**Page**
GOP-appointed justice 'shunned' by fellow Republicans for ruling against gerrymandering in Michigan
Michigan Supreme Court Justice Elizabeth Clement. Image via Michigan Supreme Court.

A GOP-appointed Michigan Supreme Court justice said she was 'shunned' by her fellow Republicans for ruling against gerrymandering.


The Detroit News reported that special interest groups tried to pressure her into voting against a November ballot measure that will allow a nonpartisan outside group to "fix" the state's gerrymandered legislative districts. When she decided to vote for it, she said the party turned its back on her.

In July, Clement was one of two GOP-appointed Michigan Supreme Court justices who backed the ballot proposal 4-3.

The ballot proposal was approved soon after Michigan's Bridge Magazine reported on leaked emails that illustrated the Republican urge to redraw districts that would actively hurt "Dem garbage."

Clement told the News that certain "outside interests" pressured her to vote against the measure while she was deliberating — but refused to identify what those interests were.

Justice David Viviano, the other Republican-nominated justice who voted in favor of the ballot measure, corroborated his colleague's account and said it was an unprecedented move.

"People are entitled to their own viewpoints on how a case should be decided,” Viviano told the News. “But it is inappropriate to direct those views at a member of the court while the case is being decided.”

**Supplied records**

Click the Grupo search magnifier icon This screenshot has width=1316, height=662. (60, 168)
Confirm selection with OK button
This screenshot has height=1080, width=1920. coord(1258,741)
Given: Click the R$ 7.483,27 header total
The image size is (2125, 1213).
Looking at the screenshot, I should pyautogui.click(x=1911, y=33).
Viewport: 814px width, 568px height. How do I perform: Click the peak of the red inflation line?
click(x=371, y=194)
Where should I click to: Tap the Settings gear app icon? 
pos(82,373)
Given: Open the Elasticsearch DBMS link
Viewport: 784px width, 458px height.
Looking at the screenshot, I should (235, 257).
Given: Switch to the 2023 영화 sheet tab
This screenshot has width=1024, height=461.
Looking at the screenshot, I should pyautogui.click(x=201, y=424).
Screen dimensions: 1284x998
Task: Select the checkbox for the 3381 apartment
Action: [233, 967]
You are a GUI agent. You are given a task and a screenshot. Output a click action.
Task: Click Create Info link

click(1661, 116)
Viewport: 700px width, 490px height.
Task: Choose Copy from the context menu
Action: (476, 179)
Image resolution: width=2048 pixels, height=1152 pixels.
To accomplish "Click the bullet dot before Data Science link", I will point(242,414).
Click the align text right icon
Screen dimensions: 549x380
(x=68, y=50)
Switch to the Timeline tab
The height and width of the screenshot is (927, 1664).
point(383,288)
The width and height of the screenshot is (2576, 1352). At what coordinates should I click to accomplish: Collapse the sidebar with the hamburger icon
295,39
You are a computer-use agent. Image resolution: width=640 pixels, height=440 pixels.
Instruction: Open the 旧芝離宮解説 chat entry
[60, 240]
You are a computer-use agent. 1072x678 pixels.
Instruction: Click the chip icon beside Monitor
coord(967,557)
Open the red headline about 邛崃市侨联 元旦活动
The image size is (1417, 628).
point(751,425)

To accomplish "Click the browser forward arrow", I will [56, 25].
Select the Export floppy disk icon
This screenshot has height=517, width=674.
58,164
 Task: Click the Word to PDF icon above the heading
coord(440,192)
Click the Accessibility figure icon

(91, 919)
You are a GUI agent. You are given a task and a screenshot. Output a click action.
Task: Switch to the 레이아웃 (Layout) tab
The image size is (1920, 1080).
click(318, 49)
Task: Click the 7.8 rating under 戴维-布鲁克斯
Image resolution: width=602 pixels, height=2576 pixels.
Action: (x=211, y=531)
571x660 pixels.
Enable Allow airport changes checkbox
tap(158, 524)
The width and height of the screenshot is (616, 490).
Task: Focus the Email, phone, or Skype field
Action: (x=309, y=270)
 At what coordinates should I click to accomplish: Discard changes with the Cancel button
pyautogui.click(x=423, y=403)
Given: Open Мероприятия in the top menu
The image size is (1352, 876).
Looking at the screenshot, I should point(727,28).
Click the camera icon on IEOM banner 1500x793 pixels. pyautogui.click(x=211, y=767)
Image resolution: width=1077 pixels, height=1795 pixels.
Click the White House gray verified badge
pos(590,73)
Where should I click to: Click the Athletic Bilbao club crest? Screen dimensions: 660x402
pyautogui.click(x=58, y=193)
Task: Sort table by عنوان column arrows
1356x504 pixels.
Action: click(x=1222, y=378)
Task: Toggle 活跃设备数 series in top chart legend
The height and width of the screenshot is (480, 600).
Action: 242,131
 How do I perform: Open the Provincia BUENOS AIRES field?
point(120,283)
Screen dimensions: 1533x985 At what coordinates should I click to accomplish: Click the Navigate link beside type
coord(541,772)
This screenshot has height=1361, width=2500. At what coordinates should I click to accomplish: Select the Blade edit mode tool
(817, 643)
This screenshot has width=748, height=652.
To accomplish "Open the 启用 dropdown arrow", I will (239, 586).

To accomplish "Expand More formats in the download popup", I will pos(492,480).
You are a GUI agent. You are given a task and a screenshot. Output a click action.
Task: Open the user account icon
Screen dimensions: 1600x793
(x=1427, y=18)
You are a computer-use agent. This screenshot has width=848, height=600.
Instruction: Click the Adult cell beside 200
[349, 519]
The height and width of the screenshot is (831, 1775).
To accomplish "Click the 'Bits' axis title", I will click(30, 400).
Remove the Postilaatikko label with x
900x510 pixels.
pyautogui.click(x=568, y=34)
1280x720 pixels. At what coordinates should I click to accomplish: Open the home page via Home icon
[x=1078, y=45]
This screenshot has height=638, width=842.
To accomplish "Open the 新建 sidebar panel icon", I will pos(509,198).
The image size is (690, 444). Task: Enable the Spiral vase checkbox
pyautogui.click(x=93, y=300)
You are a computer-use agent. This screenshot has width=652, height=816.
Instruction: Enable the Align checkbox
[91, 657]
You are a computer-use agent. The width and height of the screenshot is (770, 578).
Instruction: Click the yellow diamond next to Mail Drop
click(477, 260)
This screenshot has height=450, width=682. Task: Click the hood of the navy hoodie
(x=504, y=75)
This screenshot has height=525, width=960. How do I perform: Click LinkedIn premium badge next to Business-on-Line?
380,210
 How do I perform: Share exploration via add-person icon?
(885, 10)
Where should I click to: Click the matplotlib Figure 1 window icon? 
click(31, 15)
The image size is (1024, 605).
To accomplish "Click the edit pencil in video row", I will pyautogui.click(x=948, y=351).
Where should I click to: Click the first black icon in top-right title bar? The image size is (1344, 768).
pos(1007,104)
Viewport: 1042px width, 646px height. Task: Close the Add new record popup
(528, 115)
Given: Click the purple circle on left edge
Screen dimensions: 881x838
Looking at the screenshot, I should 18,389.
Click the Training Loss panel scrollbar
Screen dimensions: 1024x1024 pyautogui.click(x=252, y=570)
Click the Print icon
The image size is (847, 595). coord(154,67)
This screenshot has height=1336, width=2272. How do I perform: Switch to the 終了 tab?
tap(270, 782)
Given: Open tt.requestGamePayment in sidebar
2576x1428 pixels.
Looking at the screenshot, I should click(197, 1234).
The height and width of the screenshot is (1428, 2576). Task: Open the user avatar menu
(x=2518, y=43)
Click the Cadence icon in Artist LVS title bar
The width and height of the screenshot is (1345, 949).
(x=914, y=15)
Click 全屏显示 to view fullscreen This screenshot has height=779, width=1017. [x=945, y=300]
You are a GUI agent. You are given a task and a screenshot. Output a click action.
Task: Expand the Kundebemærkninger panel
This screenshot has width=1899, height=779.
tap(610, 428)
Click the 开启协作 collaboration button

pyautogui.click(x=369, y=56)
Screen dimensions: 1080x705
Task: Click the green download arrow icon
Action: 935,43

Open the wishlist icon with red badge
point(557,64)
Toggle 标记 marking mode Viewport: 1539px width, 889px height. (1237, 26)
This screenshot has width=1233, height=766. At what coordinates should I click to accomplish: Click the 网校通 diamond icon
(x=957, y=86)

**To be done**
**1)** In the article about the Michigan Supreme Court justice, why did Justice David Viviano object to outside groups pressing their views on Clement? Answer in one to three sentences.
**2)** According to the article about the Michigan Supreme Court justice, what was the court's vote when it backed the ballot proposal in July?
**3)** Pick up the article about the Michigan Supreme Court justice after its final sentence and keep writing.

**Expected results**
**1)** Viviano said people are entitled to their own views on how a case should be decided. He objected because those views were directed at a member of the court while the case was still being decided, which he called inappropriate.

**2)** The court backed it 4-3.

**3)**
The Michigan Republican Party recently left Clement's name off of door hangers featuring candidates up for election in November at the behest of volunteers who cited a "multitude of rulings" the justice made that they disagreed with.

In spite of refusing to name the groups who she says pressured her, the justice claimed there has "absolutely been an effort at bullying and intimidation.”

“I would hope that people would look at me as an example and have faith in the judicial system that we stand up to it,” Clement said. “I swore an oath to the people, not to special interests to do their will."

Michigan's Gov. Rick Snyder, who nominated Clement, issued a statement supporting her to the News that touted her as a "great asset to the Supreme Court" who brings "varied experience to the bench."

"Gov. Snyder supports Justice Clement as much today as he did the day he appointed her," the statement read, "when he said she was 'someone who will faithfully adhere to the proper role of the judiciary.'"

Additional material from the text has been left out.